WORK TO BE COMPLETED
Reproduce the listing verbatim from the line containing "The width and" through the line containing "[1017, 210]", including both lines. Omit the pictures from your output.

GIVEN DATA
"""

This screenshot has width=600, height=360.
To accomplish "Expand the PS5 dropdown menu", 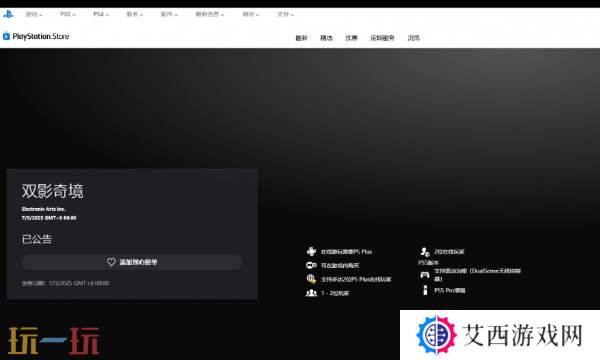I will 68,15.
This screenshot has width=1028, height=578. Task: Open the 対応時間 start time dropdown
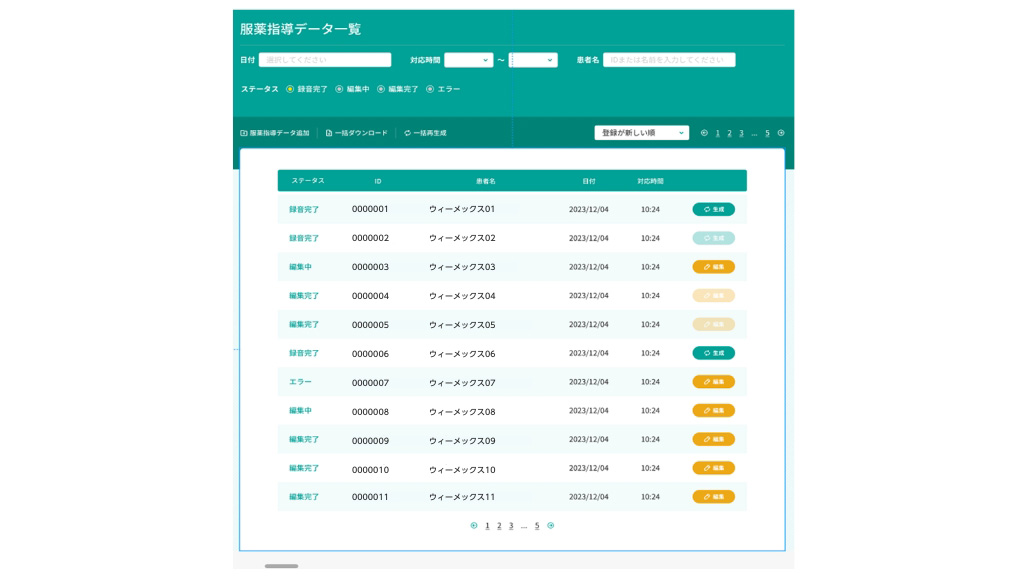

"""
"""

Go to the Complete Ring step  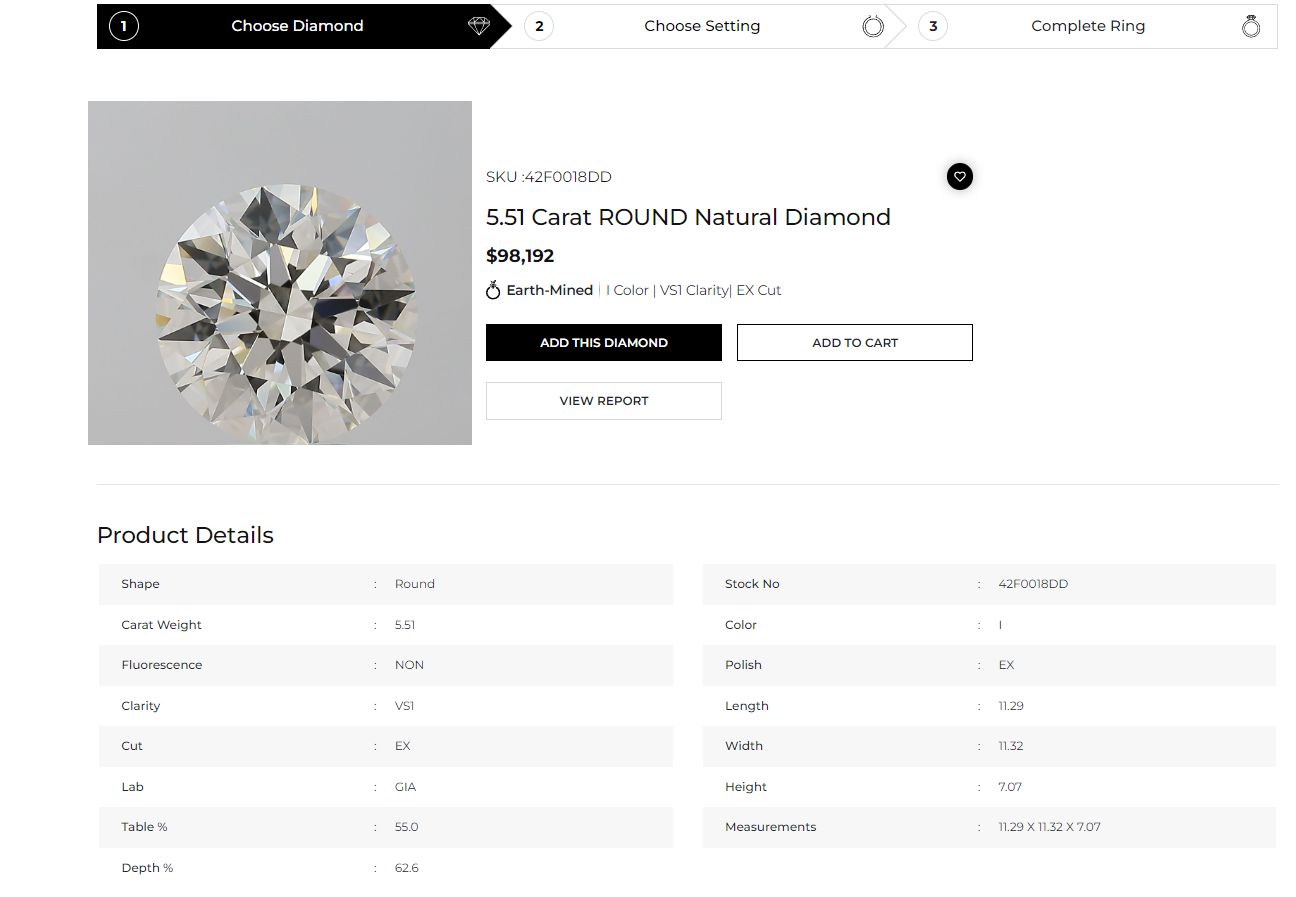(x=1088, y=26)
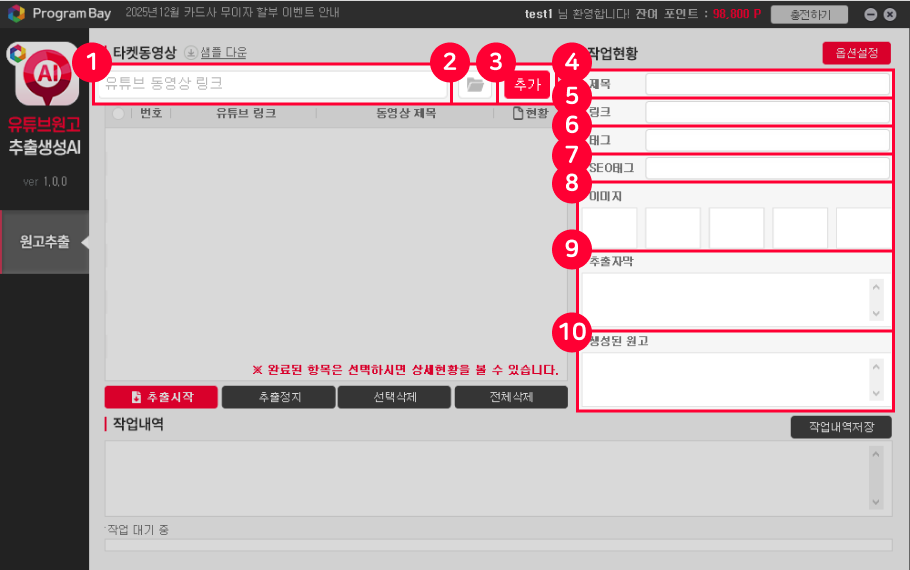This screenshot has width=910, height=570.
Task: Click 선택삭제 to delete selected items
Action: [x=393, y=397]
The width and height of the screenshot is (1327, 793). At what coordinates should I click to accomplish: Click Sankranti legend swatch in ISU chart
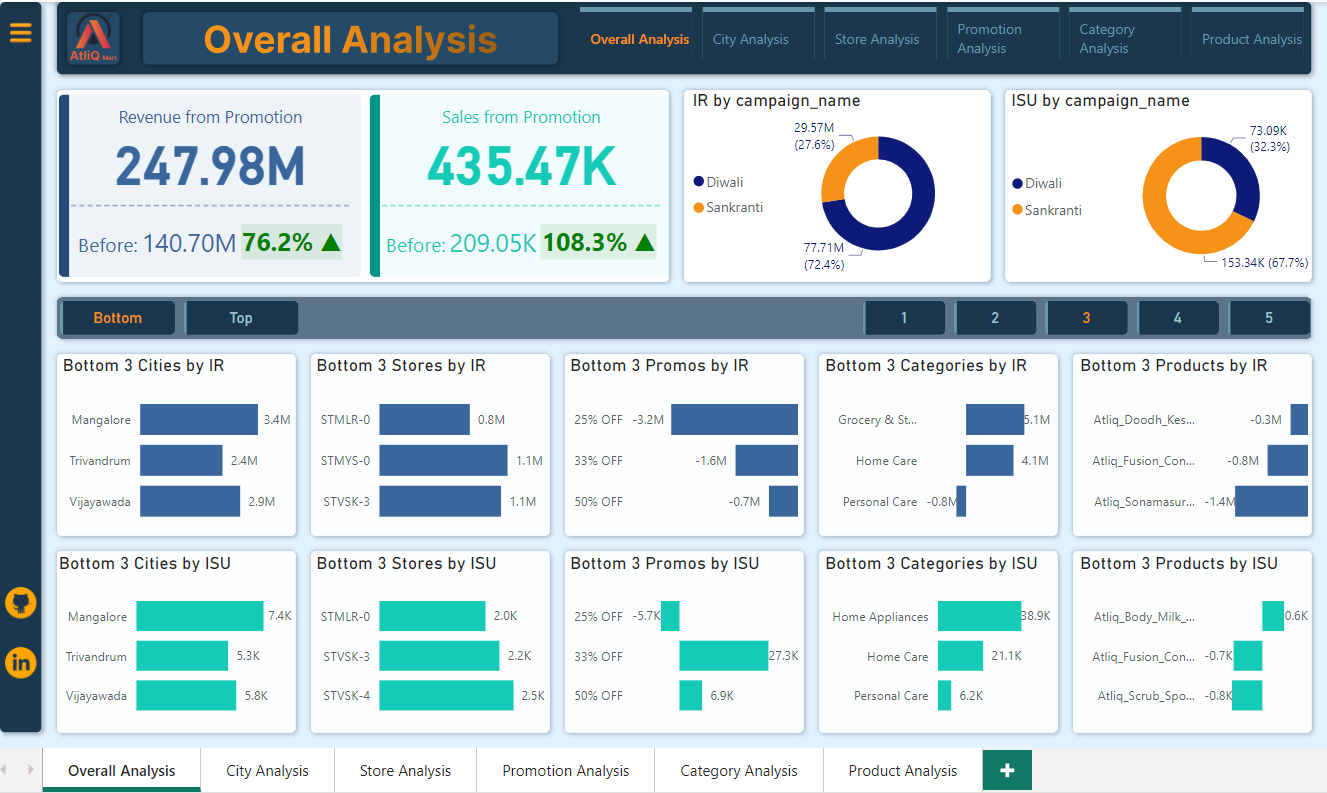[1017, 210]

"""

WRITTEN SOLUTION
The width and height of the screenshot is (1327, 793). At what coordinates should I click to accomplish: Click Sankranti legend swatch in ISU chart
[1017, 210]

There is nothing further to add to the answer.